* Start *
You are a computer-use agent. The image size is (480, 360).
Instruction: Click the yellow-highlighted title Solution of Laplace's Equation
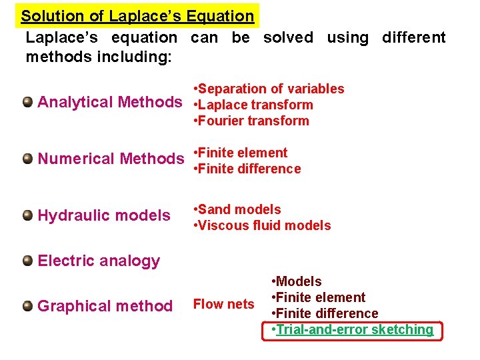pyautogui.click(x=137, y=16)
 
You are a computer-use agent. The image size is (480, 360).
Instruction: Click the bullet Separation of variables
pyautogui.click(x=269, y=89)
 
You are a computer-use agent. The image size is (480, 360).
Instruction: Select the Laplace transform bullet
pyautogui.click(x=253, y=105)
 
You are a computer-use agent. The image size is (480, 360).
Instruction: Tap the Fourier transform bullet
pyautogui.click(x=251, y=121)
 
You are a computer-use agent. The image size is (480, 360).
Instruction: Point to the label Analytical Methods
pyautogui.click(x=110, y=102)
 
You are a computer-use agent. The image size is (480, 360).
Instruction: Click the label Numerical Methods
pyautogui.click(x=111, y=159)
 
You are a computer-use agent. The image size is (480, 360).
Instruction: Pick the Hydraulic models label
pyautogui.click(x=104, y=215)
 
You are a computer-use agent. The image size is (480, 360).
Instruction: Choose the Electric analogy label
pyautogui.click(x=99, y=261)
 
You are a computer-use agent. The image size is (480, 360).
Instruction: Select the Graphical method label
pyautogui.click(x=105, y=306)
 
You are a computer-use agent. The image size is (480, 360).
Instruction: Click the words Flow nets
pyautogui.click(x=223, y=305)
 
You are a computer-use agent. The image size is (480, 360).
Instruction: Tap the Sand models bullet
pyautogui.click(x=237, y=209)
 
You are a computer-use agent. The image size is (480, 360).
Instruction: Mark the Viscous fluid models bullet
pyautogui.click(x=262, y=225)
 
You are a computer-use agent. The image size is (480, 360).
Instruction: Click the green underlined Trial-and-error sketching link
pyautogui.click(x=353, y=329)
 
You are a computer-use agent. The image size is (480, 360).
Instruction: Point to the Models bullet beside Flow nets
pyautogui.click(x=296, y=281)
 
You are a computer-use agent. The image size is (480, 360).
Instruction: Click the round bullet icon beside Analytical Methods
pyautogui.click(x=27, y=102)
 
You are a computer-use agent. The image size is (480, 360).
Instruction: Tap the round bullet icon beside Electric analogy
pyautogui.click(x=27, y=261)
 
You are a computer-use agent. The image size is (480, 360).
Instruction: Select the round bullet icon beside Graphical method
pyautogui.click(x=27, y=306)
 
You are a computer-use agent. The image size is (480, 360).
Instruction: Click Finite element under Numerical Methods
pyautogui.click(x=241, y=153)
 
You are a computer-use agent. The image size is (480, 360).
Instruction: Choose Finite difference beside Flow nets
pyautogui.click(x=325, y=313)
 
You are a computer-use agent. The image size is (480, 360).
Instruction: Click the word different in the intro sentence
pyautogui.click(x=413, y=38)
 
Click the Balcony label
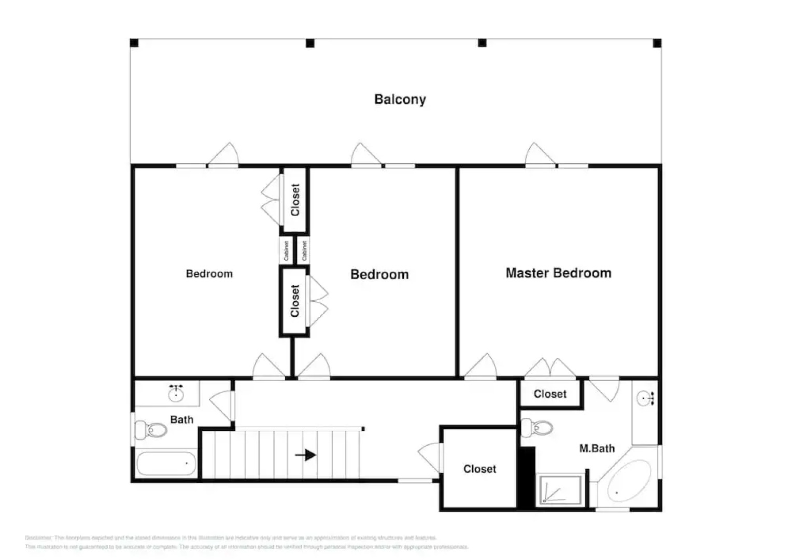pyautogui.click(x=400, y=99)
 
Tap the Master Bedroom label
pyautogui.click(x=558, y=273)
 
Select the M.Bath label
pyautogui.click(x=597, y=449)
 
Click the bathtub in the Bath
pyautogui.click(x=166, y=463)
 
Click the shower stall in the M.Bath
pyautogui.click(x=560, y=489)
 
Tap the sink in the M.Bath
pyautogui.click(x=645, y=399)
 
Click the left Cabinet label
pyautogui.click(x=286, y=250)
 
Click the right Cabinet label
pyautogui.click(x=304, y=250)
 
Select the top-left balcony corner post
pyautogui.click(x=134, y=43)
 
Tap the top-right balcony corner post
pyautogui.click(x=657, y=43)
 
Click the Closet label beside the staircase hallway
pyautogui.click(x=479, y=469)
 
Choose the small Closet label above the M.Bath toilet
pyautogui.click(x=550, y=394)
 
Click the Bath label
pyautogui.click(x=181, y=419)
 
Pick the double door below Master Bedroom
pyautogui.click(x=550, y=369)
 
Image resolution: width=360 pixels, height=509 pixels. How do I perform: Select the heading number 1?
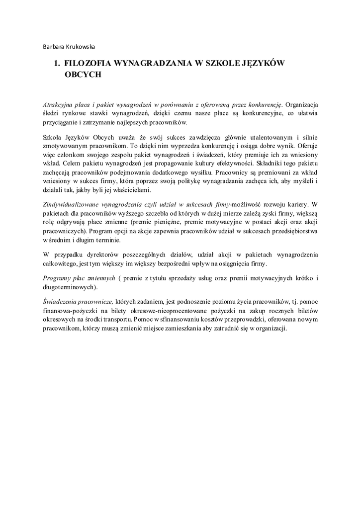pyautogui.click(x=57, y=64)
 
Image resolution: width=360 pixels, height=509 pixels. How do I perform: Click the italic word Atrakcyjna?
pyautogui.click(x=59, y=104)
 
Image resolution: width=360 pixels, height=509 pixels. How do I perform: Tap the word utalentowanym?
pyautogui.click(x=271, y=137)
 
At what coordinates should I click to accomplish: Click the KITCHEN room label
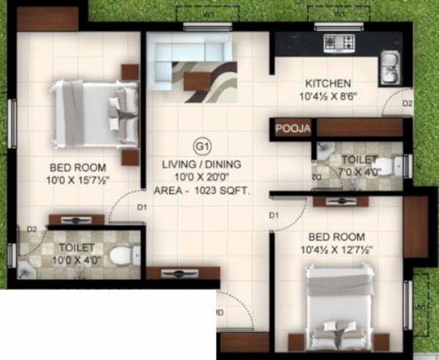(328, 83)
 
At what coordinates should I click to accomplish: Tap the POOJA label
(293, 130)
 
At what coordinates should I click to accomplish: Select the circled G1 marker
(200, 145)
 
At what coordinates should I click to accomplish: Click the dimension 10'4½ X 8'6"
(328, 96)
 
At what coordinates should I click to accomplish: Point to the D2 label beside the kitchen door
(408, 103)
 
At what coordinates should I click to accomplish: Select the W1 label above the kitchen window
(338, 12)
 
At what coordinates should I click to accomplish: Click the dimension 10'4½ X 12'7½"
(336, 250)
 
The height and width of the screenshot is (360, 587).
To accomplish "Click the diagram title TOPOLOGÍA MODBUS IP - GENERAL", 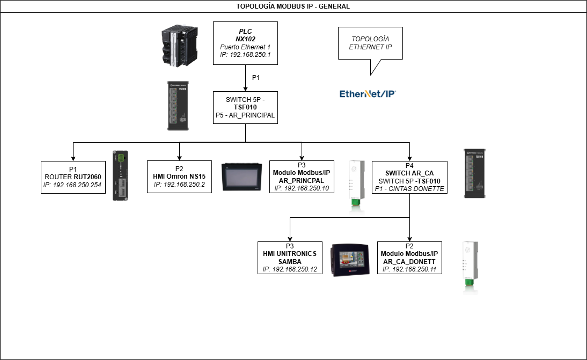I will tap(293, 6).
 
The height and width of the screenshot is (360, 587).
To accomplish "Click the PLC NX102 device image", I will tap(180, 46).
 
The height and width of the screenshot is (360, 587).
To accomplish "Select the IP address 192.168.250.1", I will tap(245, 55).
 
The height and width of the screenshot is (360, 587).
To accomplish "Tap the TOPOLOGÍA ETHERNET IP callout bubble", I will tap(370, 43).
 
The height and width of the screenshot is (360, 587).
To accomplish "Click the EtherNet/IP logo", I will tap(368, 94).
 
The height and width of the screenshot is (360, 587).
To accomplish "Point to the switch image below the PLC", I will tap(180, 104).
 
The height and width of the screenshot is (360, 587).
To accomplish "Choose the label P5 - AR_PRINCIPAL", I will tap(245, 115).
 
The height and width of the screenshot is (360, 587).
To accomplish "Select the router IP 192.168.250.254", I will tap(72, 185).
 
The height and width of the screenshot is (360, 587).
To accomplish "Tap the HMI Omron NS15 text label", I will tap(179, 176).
* End *
* Start *
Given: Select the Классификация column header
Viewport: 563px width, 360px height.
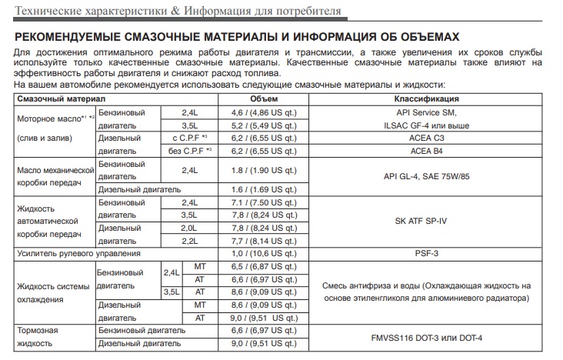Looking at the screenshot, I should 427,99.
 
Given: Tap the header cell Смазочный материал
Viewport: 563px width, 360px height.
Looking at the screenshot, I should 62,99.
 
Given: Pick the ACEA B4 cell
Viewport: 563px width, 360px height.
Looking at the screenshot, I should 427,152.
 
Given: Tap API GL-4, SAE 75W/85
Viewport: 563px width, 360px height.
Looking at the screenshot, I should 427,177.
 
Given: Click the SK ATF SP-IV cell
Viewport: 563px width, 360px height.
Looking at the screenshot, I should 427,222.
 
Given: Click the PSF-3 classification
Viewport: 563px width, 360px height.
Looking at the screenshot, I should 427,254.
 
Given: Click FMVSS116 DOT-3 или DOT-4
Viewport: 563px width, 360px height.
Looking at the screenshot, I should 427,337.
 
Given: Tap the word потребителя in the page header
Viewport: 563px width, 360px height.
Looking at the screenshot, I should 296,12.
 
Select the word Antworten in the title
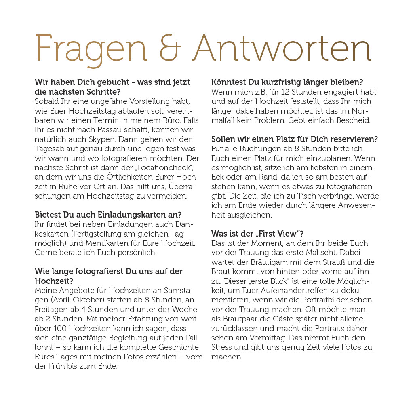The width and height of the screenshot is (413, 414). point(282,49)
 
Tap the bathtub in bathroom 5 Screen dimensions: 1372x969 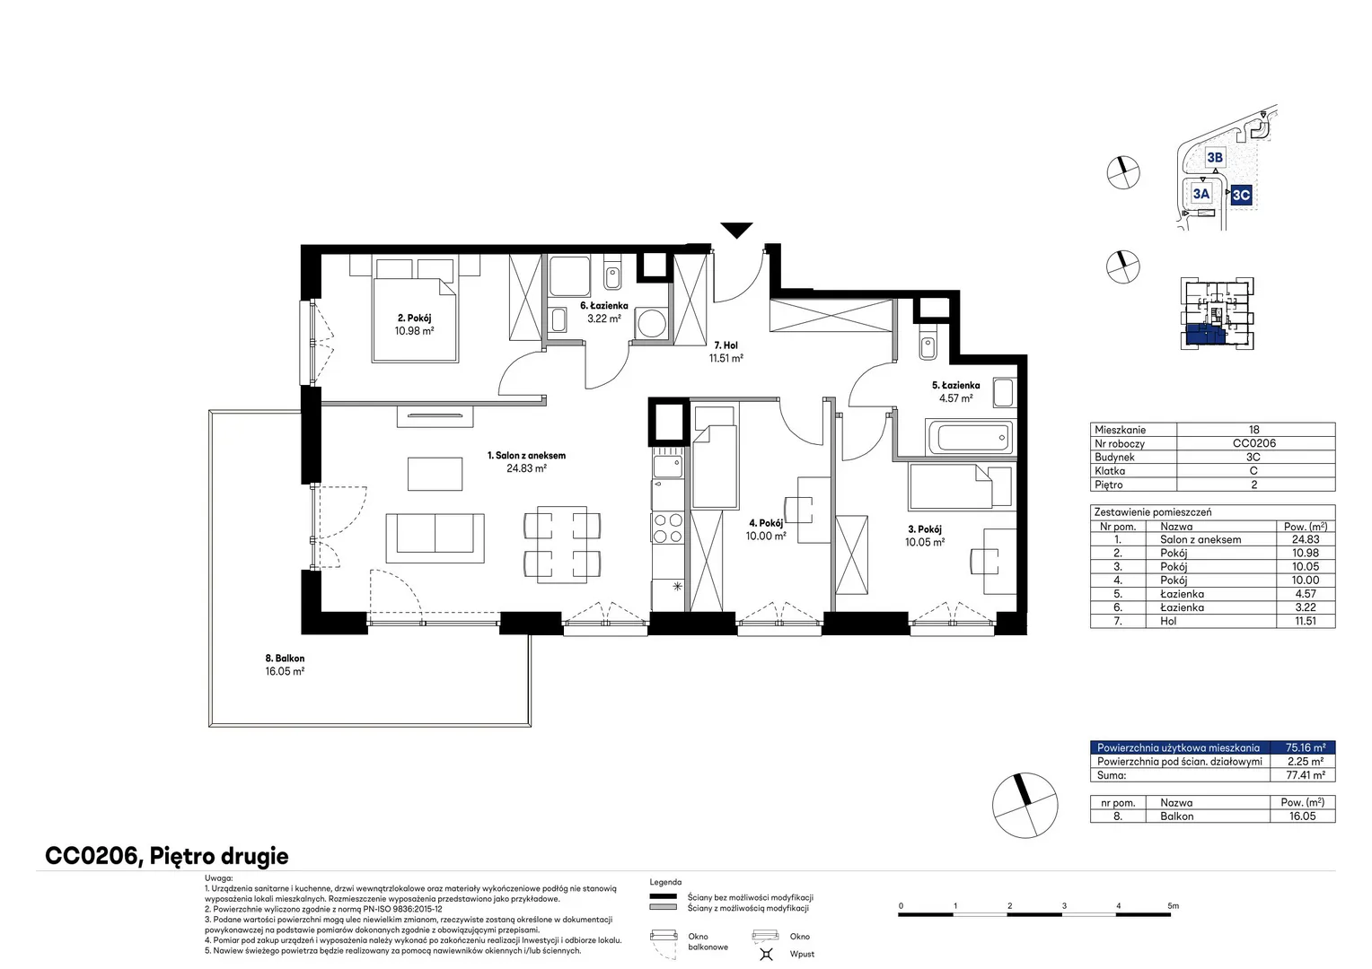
* End *
* Start *
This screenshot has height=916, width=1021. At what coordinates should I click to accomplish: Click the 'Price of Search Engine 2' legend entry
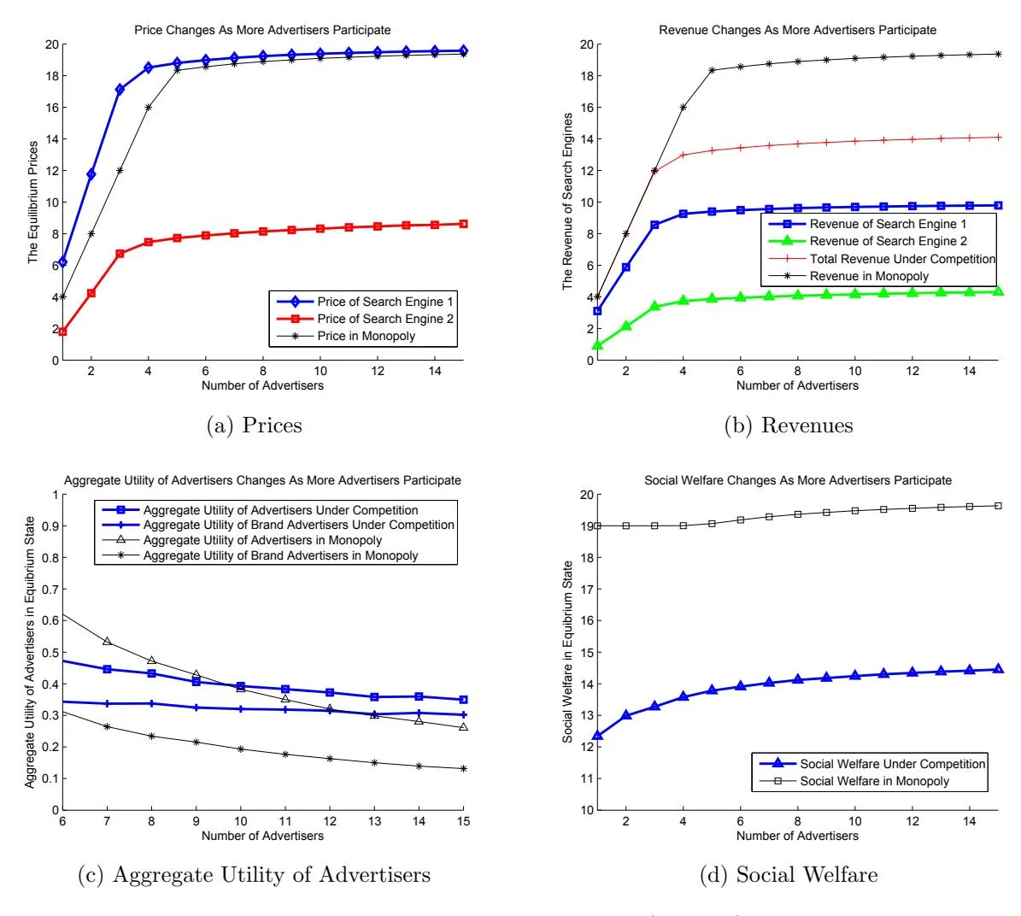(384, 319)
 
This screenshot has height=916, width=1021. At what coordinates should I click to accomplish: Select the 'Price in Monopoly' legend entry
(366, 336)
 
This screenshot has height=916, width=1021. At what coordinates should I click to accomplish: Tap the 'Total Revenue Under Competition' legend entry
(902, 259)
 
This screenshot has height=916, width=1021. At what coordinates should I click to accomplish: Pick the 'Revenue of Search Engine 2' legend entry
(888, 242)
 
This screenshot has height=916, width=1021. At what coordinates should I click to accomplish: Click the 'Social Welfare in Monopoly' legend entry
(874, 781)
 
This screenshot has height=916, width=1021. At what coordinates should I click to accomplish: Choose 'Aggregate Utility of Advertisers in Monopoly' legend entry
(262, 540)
* End *
▸ **WHAT TO WORK ON**
Count the lines above that contain the word "Graphical" and reply with only that number.

▸ **REPLY**
2